For pitchers, it’s no longer just about wins, earned run average and strikeouts. Now FIP (a measurement of the pitcher’s effectiveness and earned run average independent of fielding errors and mistakes) and WHIP (average number of walks and hits allowed per inning) are in vogue.

Advanced metrics have found their way into hockey, too. For decades, the prevailing strategy for teams on the power play was to either have the puck-possessing player enter the offensive zone onside on his own, pass to a player closer to the offensive zone or fire the puck into the offensive zone and then go chase it down to create scoring opportunities.

With the help of mountains of data and video files, forward-thinking hockey minds realized that it made more sense to have an offensive player bring the puck up to or near the offensive zone and then pass the puck to a trailing teammate behind them – a technique that was largely bemoaned and coached against for years – in order to better organize the offensive players as they entered their opponents defensive zone.
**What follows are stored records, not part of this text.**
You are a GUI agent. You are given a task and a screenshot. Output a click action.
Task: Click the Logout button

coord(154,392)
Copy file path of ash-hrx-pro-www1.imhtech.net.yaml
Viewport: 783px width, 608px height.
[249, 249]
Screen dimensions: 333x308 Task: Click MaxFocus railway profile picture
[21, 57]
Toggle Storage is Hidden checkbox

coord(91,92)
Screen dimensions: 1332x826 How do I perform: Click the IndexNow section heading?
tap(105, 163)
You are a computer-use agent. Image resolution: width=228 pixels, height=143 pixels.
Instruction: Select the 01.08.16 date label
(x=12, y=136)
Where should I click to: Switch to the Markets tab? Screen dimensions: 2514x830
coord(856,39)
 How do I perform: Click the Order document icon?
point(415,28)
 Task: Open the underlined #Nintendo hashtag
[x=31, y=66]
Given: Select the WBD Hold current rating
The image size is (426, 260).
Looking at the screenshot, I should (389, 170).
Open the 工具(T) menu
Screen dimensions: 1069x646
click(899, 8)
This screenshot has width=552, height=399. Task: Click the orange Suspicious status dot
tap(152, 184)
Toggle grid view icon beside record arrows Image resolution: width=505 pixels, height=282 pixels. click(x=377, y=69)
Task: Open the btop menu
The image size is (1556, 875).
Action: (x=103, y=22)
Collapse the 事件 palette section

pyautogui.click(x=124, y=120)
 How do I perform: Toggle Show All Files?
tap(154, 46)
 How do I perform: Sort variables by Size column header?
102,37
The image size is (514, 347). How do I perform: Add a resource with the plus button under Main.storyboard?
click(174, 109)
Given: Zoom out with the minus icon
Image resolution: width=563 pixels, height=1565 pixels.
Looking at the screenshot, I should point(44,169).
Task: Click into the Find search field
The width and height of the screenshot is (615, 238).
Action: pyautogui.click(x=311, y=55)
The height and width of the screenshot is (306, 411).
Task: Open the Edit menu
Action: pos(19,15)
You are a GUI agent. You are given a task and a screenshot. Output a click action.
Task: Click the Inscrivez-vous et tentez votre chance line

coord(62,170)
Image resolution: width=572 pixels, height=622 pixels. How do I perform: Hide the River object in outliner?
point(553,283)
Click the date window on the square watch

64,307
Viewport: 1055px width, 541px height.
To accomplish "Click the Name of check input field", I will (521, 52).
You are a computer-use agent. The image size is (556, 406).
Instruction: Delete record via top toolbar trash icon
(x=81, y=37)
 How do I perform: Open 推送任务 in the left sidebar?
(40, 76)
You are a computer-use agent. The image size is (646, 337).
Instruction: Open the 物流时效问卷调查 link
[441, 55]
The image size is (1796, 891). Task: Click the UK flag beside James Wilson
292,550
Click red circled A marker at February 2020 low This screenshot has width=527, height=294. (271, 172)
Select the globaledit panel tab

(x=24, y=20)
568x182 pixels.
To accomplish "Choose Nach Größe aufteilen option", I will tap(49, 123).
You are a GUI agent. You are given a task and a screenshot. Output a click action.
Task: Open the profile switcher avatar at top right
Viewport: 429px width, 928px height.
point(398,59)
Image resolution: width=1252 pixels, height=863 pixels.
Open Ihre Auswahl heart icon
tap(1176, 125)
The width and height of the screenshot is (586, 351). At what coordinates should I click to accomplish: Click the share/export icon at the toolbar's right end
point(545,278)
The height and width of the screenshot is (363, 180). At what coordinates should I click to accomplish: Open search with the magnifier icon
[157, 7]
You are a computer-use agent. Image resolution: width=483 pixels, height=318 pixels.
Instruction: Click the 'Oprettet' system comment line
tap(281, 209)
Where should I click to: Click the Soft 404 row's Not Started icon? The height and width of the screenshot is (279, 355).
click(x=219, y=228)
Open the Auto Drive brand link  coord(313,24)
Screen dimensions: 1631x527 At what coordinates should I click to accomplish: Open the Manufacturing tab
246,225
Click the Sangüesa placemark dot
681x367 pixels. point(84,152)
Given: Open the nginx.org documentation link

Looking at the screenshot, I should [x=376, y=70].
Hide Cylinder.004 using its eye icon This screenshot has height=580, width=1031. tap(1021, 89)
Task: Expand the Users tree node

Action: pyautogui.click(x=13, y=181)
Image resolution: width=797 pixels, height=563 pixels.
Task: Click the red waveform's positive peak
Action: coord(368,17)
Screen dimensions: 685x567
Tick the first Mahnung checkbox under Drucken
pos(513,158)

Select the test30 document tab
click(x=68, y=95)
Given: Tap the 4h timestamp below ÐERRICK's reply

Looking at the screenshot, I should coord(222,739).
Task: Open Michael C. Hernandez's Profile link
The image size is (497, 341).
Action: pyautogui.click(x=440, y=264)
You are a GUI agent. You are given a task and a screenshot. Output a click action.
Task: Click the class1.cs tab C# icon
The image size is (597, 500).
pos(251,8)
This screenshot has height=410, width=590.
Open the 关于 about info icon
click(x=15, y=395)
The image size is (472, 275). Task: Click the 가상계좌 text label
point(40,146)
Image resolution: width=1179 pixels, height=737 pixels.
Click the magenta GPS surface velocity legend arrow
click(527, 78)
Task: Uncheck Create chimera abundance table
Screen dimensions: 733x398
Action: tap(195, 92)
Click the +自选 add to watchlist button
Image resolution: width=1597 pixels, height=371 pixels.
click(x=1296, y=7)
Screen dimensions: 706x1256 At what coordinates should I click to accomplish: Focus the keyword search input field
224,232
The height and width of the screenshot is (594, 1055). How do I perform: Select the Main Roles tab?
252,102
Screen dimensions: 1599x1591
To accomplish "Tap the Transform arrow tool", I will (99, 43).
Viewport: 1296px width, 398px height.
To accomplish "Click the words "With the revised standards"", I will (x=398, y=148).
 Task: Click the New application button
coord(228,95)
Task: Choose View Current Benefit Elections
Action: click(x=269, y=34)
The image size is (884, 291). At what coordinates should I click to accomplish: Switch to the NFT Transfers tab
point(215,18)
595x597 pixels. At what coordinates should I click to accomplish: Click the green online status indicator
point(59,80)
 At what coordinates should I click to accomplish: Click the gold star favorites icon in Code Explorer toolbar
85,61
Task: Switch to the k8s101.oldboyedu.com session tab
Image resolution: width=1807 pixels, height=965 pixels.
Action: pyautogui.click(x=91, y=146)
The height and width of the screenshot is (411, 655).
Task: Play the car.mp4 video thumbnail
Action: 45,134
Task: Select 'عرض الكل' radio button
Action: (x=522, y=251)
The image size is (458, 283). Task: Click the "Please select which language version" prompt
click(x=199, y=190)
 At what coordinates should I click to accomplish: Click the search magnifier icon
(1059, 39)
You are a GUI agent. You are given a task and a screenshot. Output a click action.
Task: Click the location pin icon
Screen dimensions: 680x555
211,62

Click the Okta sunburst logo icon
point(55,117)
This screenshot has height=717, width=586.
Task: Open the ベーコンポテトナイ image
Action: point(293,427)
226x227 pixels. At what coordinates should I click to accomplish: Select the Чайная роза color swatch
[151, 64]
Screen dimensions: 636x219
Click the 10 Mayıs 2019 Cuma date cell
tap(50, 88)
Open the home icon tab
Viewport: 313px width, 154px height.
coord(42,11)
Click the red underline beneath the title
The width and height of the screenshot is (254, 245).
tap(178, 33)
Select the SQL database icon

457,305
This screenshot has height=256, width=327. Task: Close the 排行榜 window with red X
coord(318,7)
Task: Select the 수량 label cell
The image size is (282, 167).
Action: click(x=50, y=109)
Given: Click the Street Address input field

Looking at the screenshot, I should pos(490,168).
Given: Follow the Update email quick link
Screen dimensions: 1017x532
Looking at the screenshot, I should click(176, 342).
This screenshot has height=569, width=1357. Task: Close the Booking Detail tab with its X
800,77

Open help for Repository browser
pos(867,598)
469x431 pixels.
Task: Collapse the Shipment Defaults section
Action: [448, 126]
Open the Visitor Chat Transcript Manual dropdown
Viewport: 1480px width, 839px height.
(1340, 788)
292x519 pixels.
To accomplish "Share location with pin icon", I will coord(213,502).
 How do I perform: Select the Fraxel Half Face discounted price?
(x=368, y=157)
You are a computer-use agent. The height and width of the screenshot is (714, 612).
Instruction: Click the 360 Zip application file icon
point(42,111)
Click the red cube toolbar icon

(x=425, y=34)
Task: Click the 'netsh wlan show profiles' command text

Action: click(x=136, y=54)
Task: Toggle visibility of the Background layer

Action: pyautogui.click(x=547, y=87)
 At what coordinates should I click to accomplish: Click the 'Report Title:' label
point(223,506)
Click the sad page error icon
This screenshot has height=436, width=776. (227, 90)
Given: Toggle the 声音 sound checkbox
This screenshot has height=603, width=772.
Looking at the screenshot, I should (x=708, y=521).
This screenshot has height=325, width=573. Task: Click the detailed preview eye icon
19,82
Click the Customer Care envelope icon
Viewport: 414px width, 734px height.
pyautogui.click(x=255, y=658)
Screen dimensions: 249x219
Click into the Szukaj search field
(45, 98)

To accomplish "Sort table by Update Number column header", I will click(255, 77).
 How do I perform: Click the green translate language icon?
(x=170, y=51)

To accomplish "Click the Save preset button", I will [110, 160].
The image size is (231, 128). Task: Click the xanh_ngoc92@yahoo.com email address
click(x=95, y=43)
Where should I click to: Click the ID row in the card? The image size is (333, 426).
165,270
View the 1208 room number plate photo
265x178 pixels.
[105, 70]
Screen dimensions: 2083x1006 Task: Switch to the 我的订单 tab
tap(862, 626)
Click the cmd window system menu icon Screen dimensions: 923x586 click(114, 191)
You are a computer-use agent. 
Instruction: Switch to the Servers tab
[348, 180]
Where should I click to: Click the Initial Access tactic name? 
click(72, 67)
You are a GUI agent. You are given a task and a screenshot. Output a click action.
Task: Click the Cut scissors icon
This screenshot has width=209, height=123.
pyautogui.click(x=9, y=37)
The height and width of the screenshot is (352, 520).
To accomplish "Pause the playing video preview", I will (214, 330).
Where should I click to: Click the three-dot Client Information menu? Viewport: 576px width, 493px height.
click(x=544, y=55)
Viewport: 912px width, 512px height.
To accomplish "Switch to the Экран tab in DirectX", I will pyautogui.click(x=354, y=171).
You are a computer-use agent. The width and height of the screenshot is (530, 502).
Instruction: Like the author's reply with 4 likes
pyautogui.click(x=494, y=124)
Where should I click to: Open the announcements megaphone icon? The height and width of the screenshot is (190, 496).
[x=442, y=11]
As a general rule, more players on the field – football and soccer, for example – results in more unpredictable patterns and variance. But both of these sports are incorporating wearable technology and more nuanced video-capture technologies to identify patterns, opportunities and inefficiencies during games.

For industries outside of professional sports, the message is clear: while you may not be gathering the same degree of detailed information about your employees and business processes on a daily basis, these teams and leagues have provided a blueprint for how you can begin to create your own analytic framework to evaluate employees, sales programs and new product and service rollouts without slavishly holding to tradition and antiquated benchmarks.